I have called in a professional because I want the paintings to hang level at exactly the same height above the dado. I want also to achieve a nice sense of space around each one. This means there will be a lot of measuring to be done. I also want to minimise the number of ‘accident’ holes in the new paintwork. What goes where is up to me. Well that’s what I thought.
Now the hallway is painted Peter has decided he likes the bare walls and is resisting hanging anything at all. This is I have decided ‘a phase’ that just needs to be got though. I can see his point. The space is clean and bright for the first time ever and the effect is transformational. The hall was always a rather dingy zone, badly lit and sheathed in a Softboard (a feature of cheap flats where it can take impact) and unfinished tongue and groove boards that gave it a log cabin look. For the first time ever it looks crisp and sharp and bright. At the same time, lying in stacks around the house, are more than fifty artworks that need to be hung somewhere.
The initial concept was for the Entrance Hall (the front section of the hall), to be hung with the bulk of the available works, all works on paper and largely watercolours. This was to be done in strict verticals the placement of which is determined by the architectural form of the space. When the hall takes its right hand turn into the heart of the house, the hang would become sparser and it seems now may even stay blank.
The architectural form of the hall comes down to two main elements, doors and the dado rail. Of these the dado rail determines the lower level of the hang. None of the furniture in the hall protrudes above the rail, so that line is undisturbed visually through the whole expanse. The space above it, now painted grey, is the zone of the hang. One side of the hall wall is pierced with four doors in short succession which makes for a good space for pictures in that the options are limited.
2.
Laying the pictures out of the floor, there seems to be a number of possible groupings whether it is by size, subject matter or artist. There are a couple of round ones and two or three modern works all of which that help out in the variety stakes. There is also an eclectic line up of frame types.
As we always suspected there is a surfeit of small paintings that comes both from our buying habits and the tendency of early Nineteenth century watercolours to be small. Working through the line-up of works on the floor and talking them through with Peter, I realized two things, or I came to the same realization of two different angles.
Not everything can go up!
The cornice to dado hang initially planned is a pointless exercise when so many of the works will simply not be seen due to their small-scale and detail and a close to 4 metre wall height. Anything much above the height of the doors would be on display but hardly readable which doesn’t help the overall design of the room.
The best way to deal with this had been a plan that concentrates on the middle section of the wall leaving the dado as the bottom edge and something near the top of the doors as the upper limit.

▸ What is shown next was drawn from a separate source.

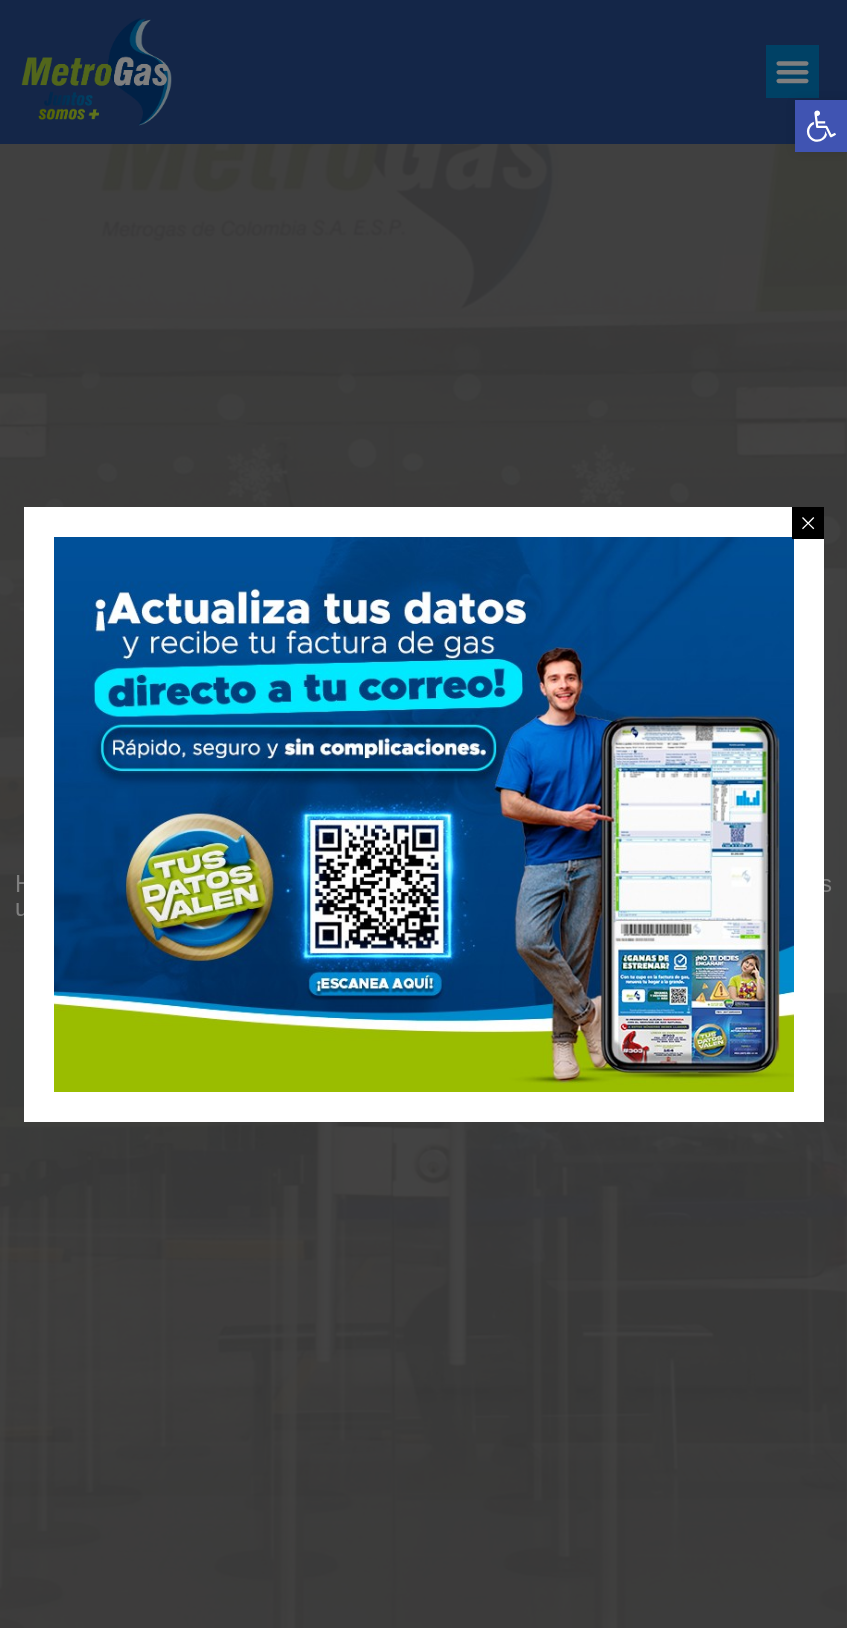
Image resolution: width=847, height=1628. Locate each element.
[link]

I’ve sketched this out and I think it will work and accommodate about 21 works on the left hand wall.
The next realization is a little harder to take. Some of the works turn out to be a little more inconsequential than first thought.
Part of the reason that this space is being used for watercolours is that a gentle Southern light filtered by a deep verandah means the colours will be preserved. Real watercolour collectors don’t expose their treasures to a wall but instead keep works in boxes rather than frames. Most of the previous owners on the pieces here haven’t had such kindly treatment. Rather than simply fade away old watercolours tend to turn brown. At best that gives them a sunset glow at worst they look drab. Too much drab is of course the death of any and all décor schemes.
Some less than stellar works can be lifted by the work next to them and too much indifference can pull down a good work. So the best course of action seems to be a cull. That is hard because you buy a work for what you like about it and unless you’re hard-hearted about it you overlook the flaws. Not hanging things I bought after uncovering them in auctions is going to take some adjusting too on my part. However a little hard heartedness now will make a better room.
Facing up to the opposite wall, where there is less architecture to shape things, I am opting for a concentrated arrangement. It will centre on the space between the library door and the front door, opposite a small sideboard that sits in the hall. It will accommodate 11 works.
With this wall sketched out the total hang accommodates 32 works. So around 18 works aren’t going to make the grade. Which of them won’t make it is something that can’t be worked out on paper or even on the floor. That I’m leaving for Queen’s Birthday weekend. In the mean time there are six weeks of elegantly empty walls to be gazed upon.